- Problem details -
Copy out only the lines running from the one that contains "At what coordinates" through the end of the listing. Pictures stay out.

- Available records -
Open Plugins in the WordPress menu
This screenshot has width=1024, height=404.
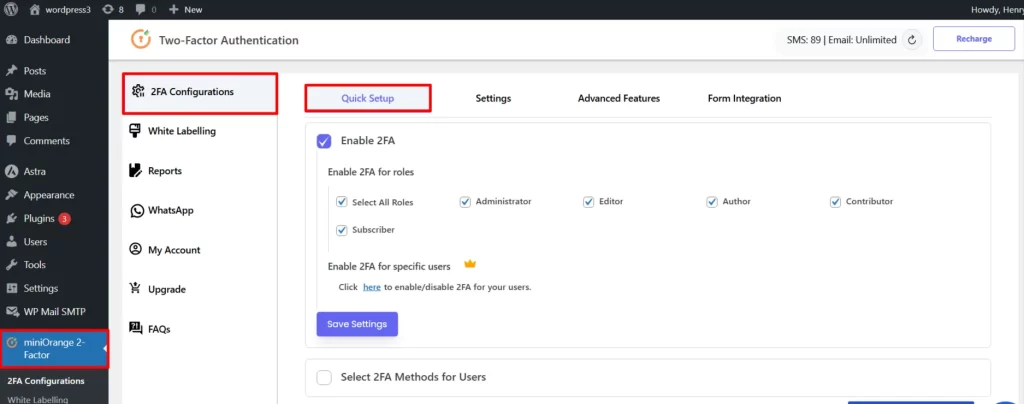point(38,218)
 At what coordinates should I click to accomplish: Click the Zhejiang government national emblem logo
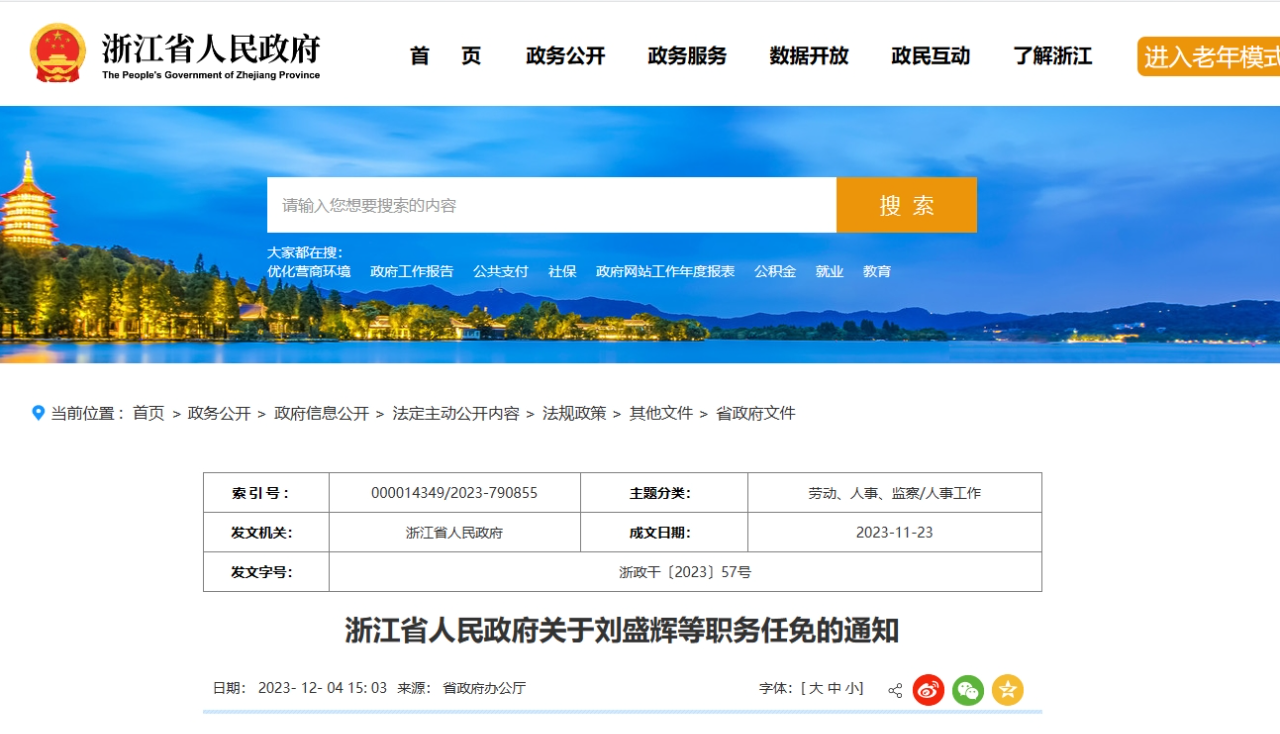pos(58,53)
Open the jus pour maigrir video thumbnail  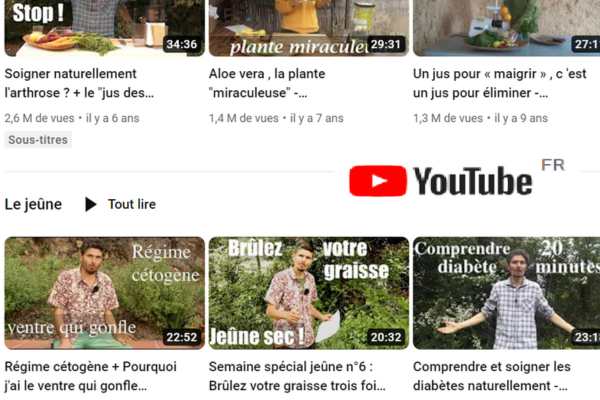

- Task output -
 At what coordinates should I click to accomplish: Click the Zhejiang government national emblem logo
pos(58,53)
Open the jus pour maigrir video thumbnail  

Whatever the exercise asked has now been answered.